Jesus kommt – deshalb gebraucht euren Kopf!
Das ist die Botschaft, wenn man diese Verse auf einen knackigen kurzen Punkt bringen will. Diese Botschaft erreicht uns aber in Worten, die es uns schwer machen, sie so klar und einfach auf den Punkt zu bringen. Die Menschen haben eben vor 2000 Jahren auf eine andere Art gedacht und gesprochen als wir. Ich habe schon versucht, das in der Übersetzung in unsere Gedankenwelt hinüberzuholen. Aber das ist nicht einfach, weil die Kirche diese Botschaft im Lauf der Zeit so verharmlost hat, dass wir gar nicht mehr verstehen, was für Kracher da drinstecken.
Weg mit den Hindernissen
Fangen wir also an: am Anfang heißt es »umgürtet die Lenden eures Verstandes«! Klingt jetzt merkwürdig, aber man muss wissen, dass die Leute ja früher so lange Gewänder trugen, die fast bis zum Boden reichten, und wenn man zum Beispiel ein Loch schaufeln will, dann waren die natürlich im Weg. Also hat man die hochgekrempelt und im Gürtel festgesteckt, so dass eine Art Minirock draus wurde, der einen nicht mehr bei der Arbeit behindert.

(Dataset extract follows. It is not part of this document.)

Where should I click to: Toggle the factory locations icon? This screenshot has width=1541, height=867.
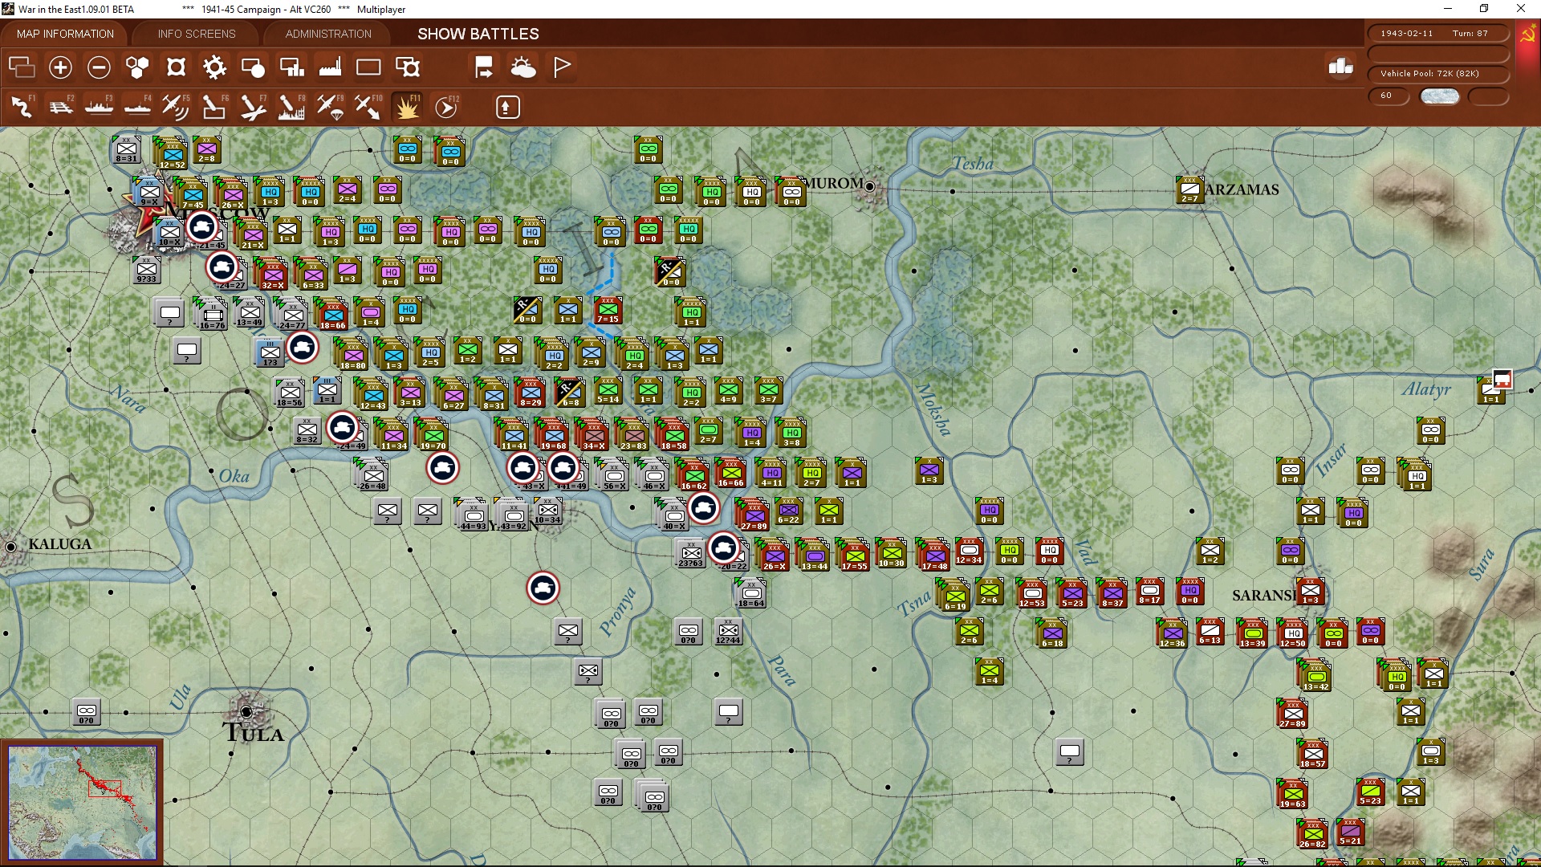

Und jetzt überträgt Petrus das auf unser Nachdenken und sagt: Weg mit den ganzen eingefahrenen Gedanken und Mustern in euren Köpfen, die euch am klaren Nachdenken hindern! All die Selbstverständlichkeiten, die Denktabus, mit denen Menschen sich in der Welt orientieren, die müssen alle auf den Prüfstand. Glaubt nicht alles, was ihr denkt! Ihr seid von eurer Gesellschaft geprägt, damals war das die antike Sklavenhaltergesellschaft, heute ist es die kapitalistische Gierstruktur, und die hat sich so in euren Köpfen festgesetzt, dass ihr es für völlig natürlich und normal haltet. Aber nein, »gürtet die Lenden eures Verstandes«, macht euch frei von den Denkmustern, die ihr mit der Muttermilch aufgesogen habt und die euch die Realität vernebeln! Denkt mal wirklich nach!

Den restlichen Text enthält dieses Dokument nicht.